Problem requirements
Copy the material out again, requests included, with 33 added to every coordinate in the answers. Begin at the line that contains "Reload the current page" and stop after the line that contains "click(371, 411)".

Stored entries

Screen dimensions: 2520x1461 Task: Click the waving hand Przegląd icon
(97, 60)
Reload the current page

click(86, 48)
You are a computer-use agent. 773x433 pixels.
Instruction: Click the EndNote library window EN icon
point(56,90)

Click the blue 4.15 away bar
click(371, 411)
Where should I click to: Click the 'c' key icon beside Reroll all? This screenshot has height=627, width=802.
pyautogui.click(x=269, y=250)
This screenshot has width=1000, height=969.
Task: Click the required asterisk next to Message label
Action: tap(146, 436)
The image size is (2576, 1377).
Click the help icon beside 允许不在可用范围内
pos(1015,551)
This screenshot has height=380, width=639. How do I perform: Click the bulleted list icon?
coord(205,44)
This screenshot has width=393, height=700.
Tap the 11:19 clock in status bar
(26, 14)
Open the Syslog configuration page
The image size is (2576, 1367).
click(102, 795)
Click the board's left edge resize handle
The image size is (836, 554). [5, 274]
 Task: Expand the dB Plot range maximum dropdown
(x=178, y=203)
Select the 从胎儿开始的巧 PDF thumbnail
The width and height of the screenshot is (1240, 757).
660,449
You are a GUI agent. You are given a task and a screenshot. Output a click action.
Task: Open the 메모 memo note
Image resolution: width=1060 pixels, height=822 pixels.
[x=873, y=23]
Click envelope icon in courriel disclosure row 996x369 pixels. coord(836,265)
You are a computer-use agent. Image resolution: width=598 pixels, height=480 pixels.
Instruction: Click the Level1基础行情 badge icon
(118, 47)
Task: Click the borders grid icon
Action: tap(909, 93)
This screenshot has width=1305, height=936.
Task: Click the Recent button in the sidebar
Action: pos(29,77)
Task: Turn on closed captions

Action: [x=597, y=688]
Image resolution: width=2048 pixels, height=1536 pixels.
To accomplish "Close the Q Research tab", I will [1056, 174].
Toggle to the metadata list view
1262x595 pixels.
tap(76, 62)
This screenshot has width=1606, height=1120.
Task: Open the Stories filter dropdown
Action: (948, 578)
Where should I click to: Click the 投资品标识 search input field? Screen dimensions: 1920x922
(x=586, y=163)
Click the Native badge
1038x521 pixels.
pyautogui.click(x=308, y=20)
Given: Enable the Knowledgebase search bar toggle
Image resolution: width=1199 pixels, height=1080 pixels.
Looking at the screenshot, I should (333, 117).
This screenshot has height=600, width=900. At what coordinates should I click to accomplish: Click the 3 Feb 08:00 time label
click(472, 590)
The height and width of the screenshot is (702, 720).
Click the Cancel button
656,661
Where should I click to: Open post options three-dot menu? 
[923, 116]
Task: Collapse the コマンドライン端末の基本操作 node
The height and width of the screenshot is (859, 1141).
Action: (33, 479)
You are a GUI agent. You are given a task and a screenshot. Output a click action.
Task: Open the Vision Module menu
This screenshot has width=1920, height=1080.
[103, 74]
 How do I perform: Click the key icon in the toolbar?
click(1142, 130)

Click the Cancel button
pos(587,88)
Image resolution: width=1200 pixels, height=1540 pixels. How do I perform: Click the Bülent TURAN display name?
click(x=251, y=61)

Response to the task
Reload the current page

click(119, 81)
You are a computer-use agent. 773x433 pixels.
Instruction: Click the EndNote library window EN icon
point(89,123)

Click the blue 4.15 away bar
click(404, 444)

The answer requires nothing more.